Year-over-year, total volume dipped -2.03%, though rate/term refinance volume remains 31.11% higher than this time last year.

Rhodes attributes the volatility in refinance activity primarily to borrower sensitivity around rates. “The recent drop-off in refis tracks almost perfectly with where rates have gone,” he said. “A lot of that activity earlier this year was sparked by even slight declines in rates, but once inflation expectations shifted, especially with tariff headlines, that window closed quickly.”

Rhodes also noted that most borrowers still hold mortgages with lower rates than what’s currently available. “There just isn’t an economic advantage for most people to refinance right now,” he said.

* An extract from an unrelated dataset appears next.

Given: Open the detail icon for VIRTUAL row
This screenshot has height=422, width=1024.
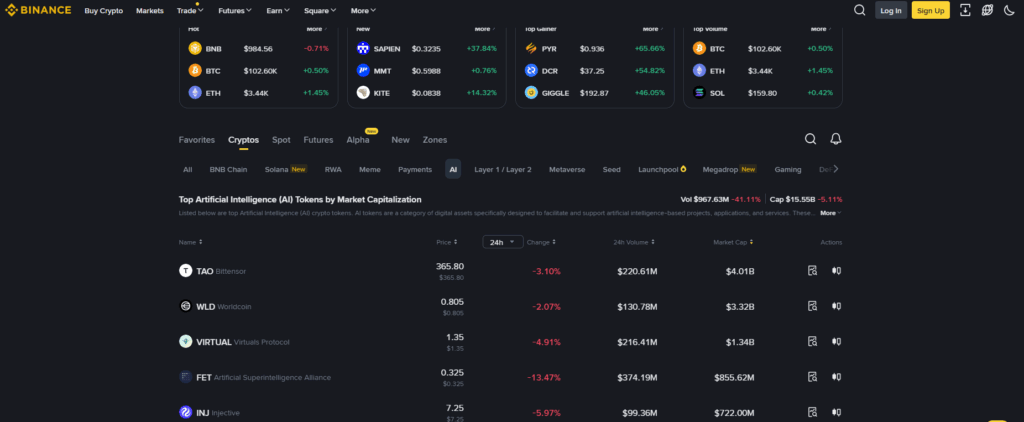Looking at the screenshot, I should pyautogui.click(x=812, y=341).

Recent economic data has presented mixed signals. June’s Non-Farm Payroll report came in stronger than expected, but revisions to previous months have added uncertainty. Meanwhile, the Consumer Confidence Index rebounded in May to 98, about 11% above expectations, indicating a potential lift in sentiment.

“Consumer sentiment showed some resilience with that bounce in confidence,” Rhodes said. “It was a positive surprise, and that kind of momentum can support the market in the short term. But with inflation and rate pressures still looming, big financial decisions like buying a home or refinancing are harder to make when people aren’t sure what’s around the corner.”

Rhodes said he is watching a few indicators this summer. “Tariffs and inflation are front and center, especially with the Fed continuing to base its decisions on inflation and employment data,” he said. “There’s also talk of replacing the Fed Chair, which adds another layer of uncertainty. If these tariffs start to flow through and inflation proves stickier than expected, that could have a lasting impact on rate direction and market sentiment.”